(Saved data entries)
┌──
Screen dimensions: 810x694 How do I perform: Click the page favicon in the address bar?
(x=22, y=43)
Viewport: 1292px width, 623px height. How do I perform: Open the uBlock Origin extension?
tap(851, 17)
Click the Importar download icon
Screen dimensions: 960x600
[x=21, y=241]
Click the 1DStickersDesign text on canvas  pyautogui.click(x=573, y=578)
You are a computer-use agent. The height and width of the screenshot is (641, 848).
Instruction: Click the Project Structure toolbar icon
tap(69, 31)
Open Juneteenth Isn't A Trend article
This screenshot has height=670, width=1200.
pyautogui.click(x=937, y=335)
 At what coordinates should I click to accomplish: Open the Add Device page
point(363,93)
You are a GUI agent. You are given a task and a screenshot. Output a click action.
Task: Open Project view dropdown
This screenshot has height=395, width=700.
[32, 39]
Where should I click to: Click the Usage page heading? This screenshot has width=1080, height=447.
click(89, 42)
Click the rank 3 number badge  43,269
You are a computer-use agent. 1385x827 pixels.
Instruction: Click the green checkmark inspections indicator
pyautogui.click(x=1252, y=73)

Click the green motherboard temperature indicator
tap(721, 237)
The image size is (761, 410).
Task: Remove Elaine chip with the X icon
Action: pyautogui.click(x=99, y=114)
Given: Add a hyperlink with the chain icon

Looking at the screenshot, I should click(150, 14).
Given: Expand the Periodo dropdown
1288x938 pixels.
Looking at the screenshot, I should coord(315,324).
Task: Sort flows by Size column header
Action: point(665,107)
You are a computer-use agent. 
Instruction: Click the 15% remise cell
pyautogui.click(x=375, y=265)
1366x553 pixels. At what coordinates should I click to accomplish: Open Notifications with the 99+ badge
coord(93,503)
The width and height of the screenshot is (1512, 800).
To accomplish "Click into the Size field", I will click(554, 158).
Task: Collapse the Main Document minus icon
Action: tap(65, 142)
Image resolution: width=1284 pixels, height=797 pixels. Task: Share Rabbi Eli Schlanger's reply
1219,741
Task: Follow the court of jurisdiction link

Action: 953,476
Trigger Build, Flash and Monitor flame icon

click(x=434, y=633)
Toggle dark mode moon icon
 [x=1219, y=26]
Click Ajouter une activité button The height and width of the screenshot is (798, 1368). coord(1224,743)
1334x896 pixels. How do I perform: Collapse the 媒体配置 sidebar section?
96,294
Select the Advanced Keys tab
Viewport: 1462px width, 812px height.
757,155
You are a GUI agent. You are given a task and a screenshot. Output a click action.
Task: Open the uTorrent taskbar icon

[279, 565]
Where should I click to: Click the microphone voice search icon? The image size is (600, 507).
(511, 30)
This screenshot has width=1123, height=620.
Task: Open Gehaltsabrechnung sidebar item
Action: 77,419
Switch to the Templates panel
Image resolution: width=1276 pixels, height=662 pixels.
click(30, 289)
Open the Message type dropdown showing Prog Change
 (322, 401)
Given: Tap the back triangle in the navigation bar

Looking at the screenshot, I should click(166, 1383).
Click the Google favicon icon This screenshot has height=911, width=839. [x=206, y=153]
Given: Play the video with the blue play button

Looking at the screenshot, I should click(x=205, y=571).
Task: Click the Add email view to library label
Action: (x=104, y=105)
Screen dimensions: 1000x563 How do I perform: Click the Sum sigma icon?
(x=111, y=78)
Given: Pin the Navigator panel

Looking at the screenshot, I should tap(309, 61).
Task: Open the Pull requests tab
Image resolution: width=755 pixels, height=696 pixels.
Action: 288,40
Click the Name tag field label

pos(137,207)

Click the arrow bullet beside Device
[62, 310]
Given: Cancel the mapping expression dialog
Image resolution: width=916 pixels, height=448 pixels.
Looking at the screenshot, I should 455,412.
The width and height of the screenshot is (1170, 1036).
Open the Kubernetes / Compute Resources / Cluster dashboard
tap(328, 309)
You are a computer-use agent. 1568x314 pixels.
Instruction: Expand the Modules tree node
└──
TASK STATEMENT
Give the data again, unchanged in every line.

COMPLETED TASK
Screen dimensions: 810x694 How do I perform: Click the page favicon in the address bar?
(x=22, y=43)
Viewport: 1292px width, 623px height. How do I perform: Open the uBlock Origin extension?
tap(851, 17)
Click the Importar download icon
Screen dimensions: 960x600
[x=21, y=241]
Click the 1DStickersDesign text on canvas  pyautogui.click(x=573, y=578)
You are a computer-use agent. The height and width of the screenshot is (641, 848).
Instruction: Click the Project Structure toolbar icon
tap(69, 31)
Open Juneteenth Isn't A Trend article
This screenshot has height=670, width=1200.
pyautogui.click(x=937, y=335)
 At what coordinates should I click to accomplish: Open the Add Device page
point(363,93)
You are a GUI agent. You are given a task and a screenshot. Output a click action.
Task: Open Project view dropdown
This screenshot has height=395, width=700.
[32, 39]
Where should I click to: Click the Usage page heading? This screenshot has width=1080, height=447.
click(89, 42)
Click the rank 3 number badge  43,269
You are a computer-use agent. 1385x827 pixels.
Instruction: Click the green checkmark inspections indicator
pyautogui.click(x=1252, y=73)

Click the green motherboard temperature indicator
tap(721, 237)
The image size is (761, 410).
Task: Remove Elaine chip with the X icon
Action: pyautogui.click(x=99, y=114)
Given: Add a hyperlink with the chain icon

Looking at the screenshot, I should click(150, 14).
Given: Expand the Periodo dropdown
1288x938 pixels.
Looking at the screenshot, I should coord(315,324).
Task: Sort flows by Size column header
Action: point(665,107)
You are a computer-use agent. 
Instruction: Click the 15% remise cell
pyautogui.click(x=375, y=265)
1366x553 pixels. At what coordinates should I click to accomplish: Open Notifications with the 99+ badge
coord(93,503)
The width and height of the screenshot is (1512, 800).
To accomplish "Click into the Size field", I will click(554, 158).
Task: Collapse the Main Document minus icon
Action: tap(65, 142)
Image resolution: width=1284 pixels, height=797 pixels. Task: Share Rabbi Eli Schlanger's reply
1219,741
Task: Follow the court of jurisdiction link

Action: 953,476
Trigger Build, Flash and Monitor flame icon

click(x=434, y=633)
Toggle dark mode moon icon
 [x=1219, y=26]
Click Ajouter une activité button The height and width of the screenshot is (798, 1368). coord(1224,743)
1334x896 pixels. How do I perform: Collapse the 媒体配置 sidebar section?
96,294
Select the Advanced Keys tab
Viewport: 1462px width, 812px height.
757,155
You are a GUI agent. You are given a task and a screenshot. Output a click action.
Task: Open the uTorrent taskbar icon

[279, 565]
Where should I click to: Click the microphone voice search icon? The image size is (600, 507).
(511, 30)
This screenshot has width=1123, height=620.
Task: Open Gehaltsabrechnung sidebar item
Action: 77,419
Switch to the Templates panel
Image resolution: width=1276 pixels, height=662 pixels.
click(30, 289)
Open the Message type dropdown showing Prog Change
 (322, 401)
Given: Tap the back triangle in the navigation bar

Looking at the screenshot, I should click(166, 1383).
Click the Google favicon icon This screenshot has height=911, width=839. [x=206, y=153]
Given: Play the video with the blue play button

Looking at the screenshot, I should click(x=205, y=571).
Task: Click the Add email view to library label
Action: (x=104, y=105)
Screen dimensions: 1000x563 How do I perform: Click the Sum sigma icon?
(x=111, y=78)
Given: Pin the Navigator panel

Looking at the screenshot, I should tap(309, 61).
Task: Open the Pull requests tab
Image resolution: width=755 pixels, height=696 pixels.
Action: 288,40
Click the Name tag field label

pos(137,207)

Click the arrow bullet beside Device
[62, 310]
Given: Cancel the mapping expression dialog
Image resolution: width=916 pixels, height=448 pixels.
Looking at the screenshot, I should 455,412.
The width and height of the screenshot is (1170, 1036).
Open the Kubernetes / Compute Resources / Cluster dashboard
tap(328, 309)
You are a computer-use agent. 1568x314 pixels.
Instruction: Expand the Modules tree node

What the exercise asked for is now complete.